| WHAT YOU WILL DO |
Count the lines in the listing below that contain the string "Coupons". Reply with the number alone.

| Entries for locating words and elements |
• • • • • • •
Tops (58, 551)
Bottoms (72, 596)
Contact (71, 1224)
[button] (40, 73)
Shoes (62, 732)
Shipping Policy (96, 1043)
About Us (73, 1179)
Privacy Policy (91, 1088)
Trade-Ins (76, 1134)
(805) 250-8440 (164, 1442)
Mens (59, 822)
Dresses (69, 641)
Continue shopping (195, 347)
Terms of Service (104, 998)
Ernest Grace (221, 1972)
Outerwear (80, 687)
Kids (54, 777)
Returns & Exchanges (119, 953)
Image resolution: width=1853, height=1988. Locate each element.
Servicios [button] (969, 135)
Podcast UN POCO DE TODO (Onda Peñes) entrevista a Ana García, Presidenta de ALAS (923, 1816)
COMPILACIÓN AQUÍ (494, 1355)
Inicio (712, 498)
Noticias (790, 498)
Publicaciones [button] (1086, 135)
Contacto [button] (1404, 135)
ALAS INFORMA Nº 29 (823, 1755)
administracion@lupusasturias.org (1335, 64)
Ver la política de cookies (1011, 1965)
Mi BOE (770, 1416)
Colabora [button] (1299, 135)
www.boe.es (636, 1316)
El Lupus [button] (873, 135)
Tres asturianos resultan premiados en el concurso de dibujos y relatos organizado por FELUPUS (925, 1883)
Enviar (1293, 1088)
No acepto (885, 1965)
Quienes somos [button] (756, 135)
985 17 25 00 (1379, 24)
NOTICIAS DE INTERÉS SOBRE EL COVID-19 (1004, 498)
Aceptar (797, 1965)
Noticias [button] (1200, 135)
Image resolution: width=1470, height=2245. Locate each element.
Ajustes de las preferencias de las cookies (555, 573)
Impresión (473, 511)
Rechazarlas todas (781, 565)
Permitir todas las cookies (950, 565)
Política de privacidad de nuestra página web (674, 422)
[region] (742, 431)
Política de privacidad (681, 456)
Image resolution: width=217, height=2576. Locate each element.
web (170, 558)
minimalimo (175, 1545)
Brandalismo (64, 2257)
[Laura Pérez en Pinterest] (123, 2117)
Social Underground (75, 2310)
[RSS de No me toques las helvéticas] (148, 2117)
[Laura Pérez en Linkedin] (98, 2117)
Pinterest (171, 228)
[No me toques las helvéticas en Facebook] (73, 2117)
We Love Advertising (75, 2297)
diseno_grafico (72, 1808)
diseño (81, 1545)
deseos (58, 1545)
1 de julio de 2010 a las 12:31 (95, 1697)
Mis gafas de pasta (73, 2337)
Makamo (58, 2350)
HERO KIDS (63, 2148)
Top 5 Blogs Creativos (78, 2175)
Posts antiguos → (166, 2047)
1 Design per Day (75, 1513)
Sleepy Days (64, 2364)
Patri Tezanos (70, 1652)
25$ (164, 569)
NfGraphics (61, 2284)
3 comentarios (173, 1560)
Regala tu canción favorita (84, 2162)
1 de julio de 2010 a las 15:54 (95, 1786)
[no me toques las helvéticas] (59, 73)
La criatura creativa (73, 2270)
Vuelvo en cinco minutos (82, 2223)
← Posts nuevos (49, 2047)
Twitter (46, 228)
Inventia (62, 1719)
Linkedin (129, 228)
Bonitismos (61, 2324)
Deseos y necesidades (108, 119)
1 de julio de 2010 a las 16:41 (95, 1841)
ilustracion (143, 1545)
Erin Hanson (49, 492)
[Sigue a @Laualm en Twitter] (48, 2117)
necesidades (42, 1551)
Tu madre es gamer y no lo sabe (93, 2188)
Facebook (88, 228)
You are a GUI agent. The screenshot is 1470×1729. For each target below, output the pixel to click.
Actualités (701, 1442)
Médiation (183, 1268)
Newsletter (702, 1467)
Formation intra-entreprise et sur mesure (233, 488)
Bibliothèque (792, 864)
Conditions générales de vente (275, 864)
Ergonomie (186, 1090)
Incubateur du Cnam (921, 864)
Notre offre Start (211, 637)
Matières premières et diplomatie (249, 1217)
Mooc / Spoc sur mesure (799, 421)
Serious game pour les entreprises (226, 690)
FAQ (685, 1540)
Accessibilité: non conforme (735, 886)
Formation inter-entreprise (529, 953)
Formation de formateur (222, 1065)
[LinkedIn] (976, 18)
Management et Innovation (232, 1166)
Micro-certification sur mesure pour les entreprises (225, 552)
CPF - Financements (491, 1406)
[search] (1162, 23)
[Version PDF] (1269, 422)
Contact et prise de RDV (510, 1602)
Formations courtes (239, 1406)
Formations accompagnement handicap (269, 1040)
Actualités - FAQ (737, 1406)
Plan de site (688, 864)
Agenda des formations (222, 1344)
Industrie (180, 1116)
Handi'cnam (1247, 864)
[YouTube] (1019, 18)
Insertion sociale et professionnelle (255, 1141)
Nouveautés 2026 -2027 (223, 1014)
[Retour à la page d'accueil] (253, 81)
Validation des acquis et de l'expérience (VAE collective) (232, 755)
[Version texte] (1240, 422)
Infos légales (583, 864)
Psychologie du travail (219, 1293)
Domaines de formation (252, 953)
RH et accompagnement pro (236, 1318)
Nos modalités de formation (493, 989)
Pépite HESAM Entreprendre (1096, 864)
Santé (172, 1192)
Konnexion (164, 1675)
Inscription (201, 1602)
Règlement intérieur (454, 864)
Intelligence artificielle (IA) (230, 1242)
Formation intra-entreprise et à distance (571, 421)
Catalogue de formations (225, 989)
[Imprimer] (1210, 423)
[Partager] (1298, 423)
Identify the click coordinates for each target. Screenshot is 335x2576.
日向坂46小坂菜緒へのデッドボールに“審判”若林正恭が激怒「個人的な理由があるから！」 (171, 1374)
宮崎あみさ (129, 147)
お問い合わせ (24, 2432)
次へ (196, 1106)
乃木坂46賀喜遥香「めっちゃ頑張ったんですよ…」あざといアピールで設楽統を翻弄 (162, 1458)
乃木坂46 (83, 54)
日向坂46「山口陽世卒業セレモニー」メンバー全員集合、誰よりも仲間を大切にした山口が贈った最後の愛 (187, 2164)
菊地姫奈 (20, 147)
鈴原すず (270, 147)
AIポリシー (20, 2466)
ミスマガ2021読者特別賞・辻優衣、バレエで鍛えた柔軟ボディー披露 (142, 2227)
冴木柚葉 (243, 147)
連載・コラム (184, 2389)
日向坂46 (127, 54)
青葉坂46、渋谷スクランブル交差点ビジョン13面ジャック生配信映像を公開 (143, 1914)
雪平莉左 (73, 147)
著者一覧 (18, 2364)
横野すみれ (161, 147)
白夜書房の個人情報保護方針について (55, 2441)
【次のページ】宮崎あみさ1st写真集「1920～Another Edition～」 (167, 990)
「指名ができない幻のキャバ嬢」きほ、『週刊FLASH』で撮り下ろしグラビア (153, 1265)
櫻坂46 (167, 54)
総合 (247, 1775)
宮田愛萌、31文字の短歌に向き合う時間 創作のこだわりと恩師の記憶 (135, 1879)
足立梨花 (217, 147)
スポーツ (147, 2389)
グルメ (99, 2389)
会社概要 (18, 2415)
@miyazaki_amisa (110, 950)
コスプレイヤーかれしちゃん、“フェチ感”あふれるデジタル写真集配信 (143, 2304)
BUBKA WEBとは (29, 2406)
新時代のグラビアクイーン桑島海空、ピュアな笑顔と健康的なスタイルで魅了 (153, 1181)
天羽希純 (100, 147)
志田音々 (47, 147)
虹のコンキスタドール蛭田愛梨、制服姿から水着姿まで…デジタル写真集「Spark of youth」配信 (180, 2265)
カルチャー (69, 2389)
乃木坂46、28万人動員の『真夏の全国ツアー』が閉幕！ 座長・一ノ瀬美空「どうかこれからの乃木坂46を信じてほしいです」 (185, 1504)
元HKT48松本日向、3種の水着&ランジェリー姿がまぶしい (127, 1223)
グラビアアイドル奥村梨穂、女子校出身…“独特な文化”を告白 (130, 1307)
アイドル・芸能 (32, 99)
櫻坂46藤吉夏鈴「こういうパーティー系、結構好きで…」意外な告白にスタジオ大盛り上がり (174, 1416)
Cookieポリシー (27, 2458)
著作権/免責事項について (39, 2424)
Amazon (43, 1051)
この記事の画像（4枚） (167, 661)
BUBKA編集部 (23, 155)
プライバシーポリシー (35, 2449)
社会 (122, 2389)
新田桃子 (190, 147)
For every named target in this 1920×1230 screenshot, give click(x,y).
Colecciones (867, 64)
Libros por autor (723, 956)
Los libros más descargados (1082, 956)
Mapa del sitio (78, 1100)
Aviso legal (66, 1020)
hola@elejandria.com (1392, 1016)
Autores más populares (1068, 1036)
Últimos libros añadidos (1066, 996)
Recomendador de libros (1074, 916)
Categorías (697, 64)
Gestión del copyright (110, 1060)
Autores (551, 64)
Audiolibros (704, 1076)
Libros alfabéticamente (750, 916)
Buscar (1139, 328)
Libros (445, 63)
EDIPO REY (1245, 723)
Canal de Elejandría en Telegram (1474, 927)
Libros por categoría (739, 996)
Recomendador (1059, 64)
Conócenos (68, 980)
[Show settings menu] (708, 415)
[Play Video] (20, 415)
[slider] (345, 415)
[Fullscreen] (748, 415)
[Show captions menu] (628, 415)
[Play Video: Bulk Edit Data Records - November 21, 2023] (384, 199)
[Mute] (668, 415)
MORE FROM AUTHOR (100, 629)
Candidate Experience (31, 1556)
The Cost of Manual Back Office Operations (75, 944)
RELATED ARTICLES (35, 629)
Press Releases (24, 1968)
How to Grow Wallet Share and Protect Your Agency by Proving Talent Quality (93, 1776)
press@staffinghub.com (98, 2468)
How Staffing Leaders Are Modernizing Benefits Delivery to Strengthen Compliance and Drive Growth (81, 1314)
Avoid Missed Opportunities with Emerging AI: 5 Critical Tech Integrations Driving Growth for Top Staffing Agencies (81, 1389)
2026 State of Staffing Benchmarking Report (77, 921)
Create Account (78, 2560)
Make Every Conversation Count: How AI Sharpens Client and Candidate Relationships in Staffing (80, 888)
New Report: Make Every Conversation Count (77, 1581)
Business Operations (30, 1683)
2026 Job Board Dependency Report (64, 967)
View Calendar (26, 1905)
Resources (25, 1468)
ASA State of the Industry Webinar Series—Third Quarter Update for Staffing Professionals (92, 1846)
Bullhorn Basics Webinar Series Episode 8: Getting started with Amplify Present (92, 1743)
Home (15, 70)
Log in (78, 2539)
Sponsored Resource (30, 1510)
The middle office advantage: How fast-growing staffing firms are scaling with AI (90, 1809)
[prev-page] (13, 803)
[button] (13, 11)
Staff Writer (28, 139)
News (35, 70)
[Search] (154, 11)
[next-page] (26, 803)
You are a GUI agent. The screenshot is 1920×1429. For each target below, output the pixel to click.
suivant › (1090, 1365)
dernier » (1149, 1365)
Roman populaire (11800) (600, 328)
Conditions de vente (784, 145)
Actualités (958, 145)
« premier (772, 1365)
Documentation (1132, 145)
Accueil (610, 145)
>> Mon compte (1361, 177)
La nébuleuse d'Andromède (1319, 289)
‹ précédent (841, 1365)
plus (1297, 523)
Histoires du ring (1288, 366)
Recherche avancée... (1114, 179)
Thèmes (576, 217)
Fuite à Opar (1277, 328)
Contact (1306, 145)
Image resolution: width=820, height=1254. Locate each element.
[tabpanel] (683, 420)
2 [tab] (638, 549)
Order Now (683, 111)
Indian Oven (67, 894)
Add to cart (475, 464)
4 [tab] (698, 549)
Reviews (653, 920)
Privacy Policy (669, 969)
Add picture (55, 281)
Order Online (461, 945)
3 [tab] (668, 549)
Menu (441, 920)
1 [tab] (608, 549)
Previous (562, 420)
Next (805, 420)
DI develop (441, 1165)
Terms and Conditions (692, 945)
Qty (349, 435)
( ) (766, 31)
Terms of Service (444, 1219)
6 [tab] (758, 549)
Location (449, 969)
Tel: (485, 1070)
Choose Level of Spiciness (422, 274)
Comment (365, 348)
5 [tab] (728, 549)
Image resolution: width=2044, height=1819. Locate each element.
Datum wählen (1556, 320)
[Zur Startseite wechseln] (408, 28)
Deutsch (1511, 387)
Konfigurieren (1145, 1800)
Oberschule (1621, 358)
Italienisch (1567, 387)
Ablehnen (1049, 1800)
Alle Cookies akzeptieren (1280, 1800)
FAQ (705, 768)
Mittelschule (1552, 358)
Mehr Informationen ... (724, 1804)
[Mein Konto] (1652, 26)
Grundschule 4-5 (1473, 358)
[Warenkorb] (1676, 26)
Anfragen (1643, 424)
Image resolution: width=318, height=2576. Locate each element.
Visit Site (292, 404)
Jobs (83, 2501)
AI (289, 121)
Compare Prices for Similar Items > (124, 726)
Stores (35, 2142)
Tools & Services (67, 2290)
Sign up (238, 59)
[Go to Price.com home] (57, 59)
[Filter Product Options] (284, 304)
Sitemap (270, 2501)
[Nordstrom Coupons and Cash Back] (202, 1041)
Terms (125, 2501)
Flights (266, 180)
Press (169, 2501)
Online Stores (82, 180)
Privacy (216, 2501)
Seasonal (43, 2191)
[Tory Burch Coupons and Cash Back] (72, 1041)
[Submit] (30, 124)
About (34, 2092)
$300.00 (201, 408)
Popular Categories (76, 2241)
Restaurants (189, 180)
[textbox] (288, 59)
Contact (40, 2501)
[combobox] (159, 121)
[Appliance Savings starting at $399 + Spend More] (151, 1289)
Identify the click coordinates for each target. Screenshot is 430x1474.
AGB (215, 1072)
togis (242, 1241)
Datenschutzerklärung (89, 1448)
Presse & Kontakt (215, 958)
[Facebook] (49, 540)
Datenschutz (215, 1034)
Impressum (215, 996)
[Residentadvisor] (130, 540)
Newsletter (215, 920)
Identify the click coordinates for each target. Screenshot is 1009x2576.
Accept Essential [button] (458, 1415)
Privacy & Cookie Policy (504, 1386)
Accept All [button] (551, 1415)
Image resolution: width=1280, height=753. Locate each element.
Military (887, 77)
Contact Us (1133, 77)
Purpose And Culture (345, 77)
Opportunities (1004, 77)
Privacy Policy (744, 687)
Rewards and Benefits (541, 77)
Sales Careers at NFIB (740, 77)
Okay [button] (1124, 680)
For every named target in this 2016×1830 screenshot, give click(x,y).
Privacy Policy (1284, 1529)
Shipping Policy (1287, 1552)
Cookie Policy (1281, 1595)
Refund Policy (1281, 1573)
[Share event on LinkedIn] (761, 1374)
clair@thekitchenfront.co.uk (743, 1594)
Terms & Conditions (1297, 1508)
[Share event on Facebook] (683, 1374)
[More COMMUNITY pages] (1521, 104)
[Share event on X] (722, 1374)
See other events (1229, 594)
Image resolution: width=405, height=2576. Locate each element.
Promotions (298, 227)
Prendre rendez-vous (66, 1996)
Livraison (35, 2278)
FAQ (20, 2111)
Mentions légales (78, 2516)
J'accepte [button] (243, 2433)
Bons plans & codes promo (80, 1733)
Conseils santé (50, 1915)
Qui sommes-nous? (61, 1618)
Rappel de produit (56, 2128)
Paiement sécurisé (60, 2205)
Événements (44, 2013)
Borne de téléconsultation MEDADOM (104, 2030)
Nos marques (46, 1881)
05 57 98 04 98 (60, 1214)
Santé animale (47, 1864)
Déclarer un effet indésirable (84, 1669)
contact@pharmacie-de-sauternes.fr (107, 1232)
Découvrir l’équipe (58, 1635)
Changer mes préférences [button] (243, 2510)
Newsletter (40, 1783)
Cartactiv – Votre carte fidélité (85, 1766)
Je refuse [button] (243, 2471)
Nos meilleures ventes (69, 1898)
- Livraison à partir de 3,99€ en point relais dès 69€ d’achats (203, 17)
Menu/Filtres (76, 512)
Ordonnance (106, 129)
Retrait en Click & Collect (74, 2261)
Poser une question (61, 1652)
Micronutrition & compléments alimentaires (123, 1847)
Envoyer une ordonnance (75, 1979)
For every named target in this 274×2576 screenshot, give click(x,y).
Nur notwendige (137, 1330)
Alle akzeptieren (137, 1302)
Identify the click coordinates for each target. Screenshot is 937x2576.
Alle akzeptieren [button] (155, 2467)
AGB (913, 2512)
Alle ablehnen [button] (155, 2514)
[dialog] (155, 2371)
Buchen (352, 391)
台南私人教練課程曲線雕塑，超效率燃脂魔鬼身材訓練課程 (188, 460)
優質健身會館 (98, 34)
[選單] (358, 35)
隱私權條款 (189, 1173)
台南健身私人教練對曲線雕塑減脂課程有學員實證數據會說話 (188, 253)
• • • • • • •
| TASK ANSWER |
2